Rogers is now cautioning diabetics who have lost feeling in their limbs to cover their feet and any wounds while sleeping. “Pets have a tendency to lick wounds, and that simple lick can turn into a bite if there is no response from its owner,” warns Rogers, adding that there has also been cases of dog’s saliva infecting their owners with dangerous bacteria.
About 60 to 70 percent of diabetics have some sort of nerve damage, or diabetic neuropathy, due to poor diabetes control. Diabetic neuropathy results from years of high blood glucose levels, and often begins with a loss of sensation in the feet.

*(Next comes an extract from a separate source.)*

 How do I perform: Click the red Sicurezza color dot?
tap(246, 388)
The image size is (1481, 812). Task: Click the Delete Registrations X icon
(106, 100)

Diabetic neuropathy is a leading cause of amputation, although staff at the Amputation Prevention Center have achieved a limb salvage rate of 96 percent since opening its doors in January of 2010. The Center uses cutting-edge technology and a unique team approach. It recorded an average healing rate of 52 days in its 350 patients the first year, less than half the national average of 120 days.
Oddly, this is not the first known incident of this type. Last year a Michigan man with type 2 diabetes lost part of his big toe when his Jack Russell bit it off after the man passed out from a night of drinking. Doctors who treated him after the incident said they would have had to amputate the toe anyway.
Diabetic neuropathy is not an inevitable part of having diabetes. It can be avoided, or at the very least, minimized with proper diabetes control. Both type 1 and type 2 diabetics can control their condition with lifestyle changes like diet and exercise, careful blood glucose monitoring, and oral diabetes medication insulin injections if needed.